かいぼり
「かいぼり」という言葉は自分がまだ小さい子どもの時に教えてもらった。その時の出来事と言葉の響きの新鮮さが、セットで今も記憶に残っている。
「かいぼり」とは。分かりやすいのはテレビ番組の「池の水ぜんぶ抜く」。辞書では「保全管理のために池や沼の水をくみ出して泥をさらい、魚などの生物を獲り、水路を天日に干すこと」とある。

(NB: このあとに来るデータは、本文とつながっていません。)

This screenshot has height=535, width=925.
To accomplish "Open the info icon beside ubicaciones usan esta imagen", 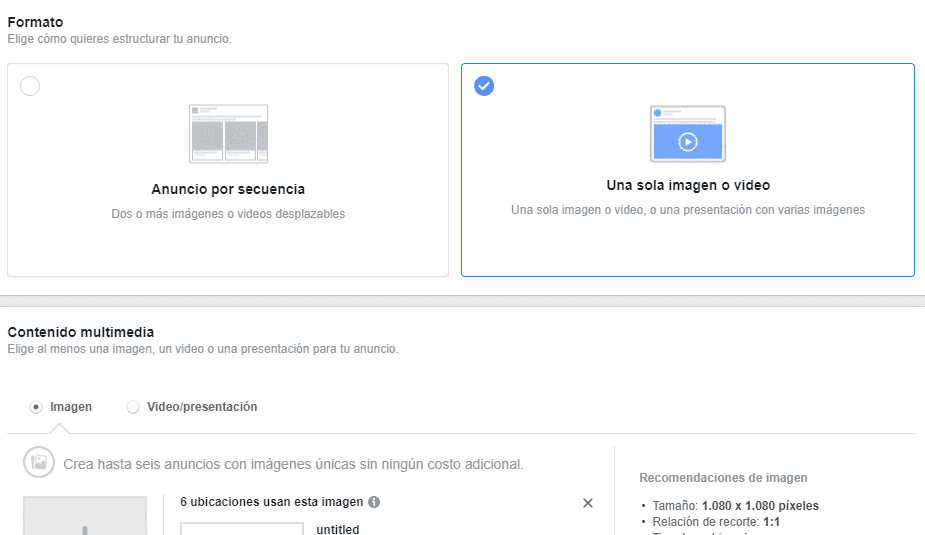I will pyautogui.click(x=374, y=502).
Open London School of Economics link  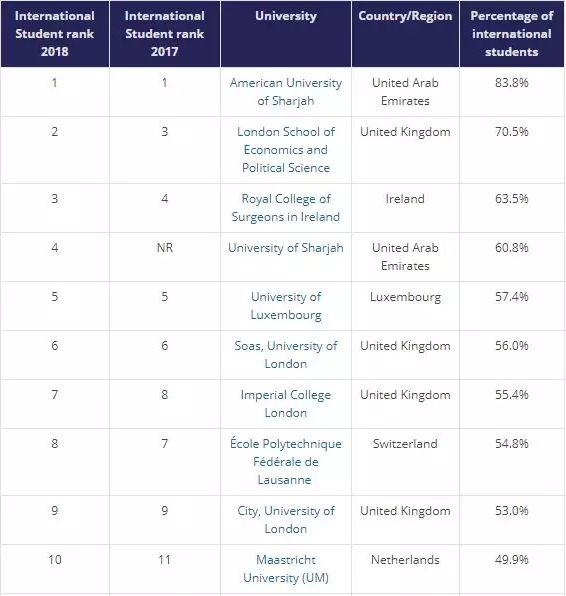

小学生のとき、魚を捕りに親父の車で出掛けた。そこで遭遇したのが「かいぼりおじさん」。農作業をしていたというよりも近所の名物おじさん的なキャラクターで、バケツを使って豪快にため池から水を掻き出していた。その周りで、子どもたちが打ち上げられたフナやらドジョウやらを大喜びで捕まえている。ぼくもその輪に入りたいんだけど、よそ者なだけに気が引けた。
そこへヒョイっと飛んできたのがヤモリ。みんな気持ち悪がって近寄らないところを、ぼくは嬉々として捕獲。
帰りの車で「お前変わってるなぁ」と親父に呆れられ、家に帰ったらお袋に嫌~な顔をされたっけ。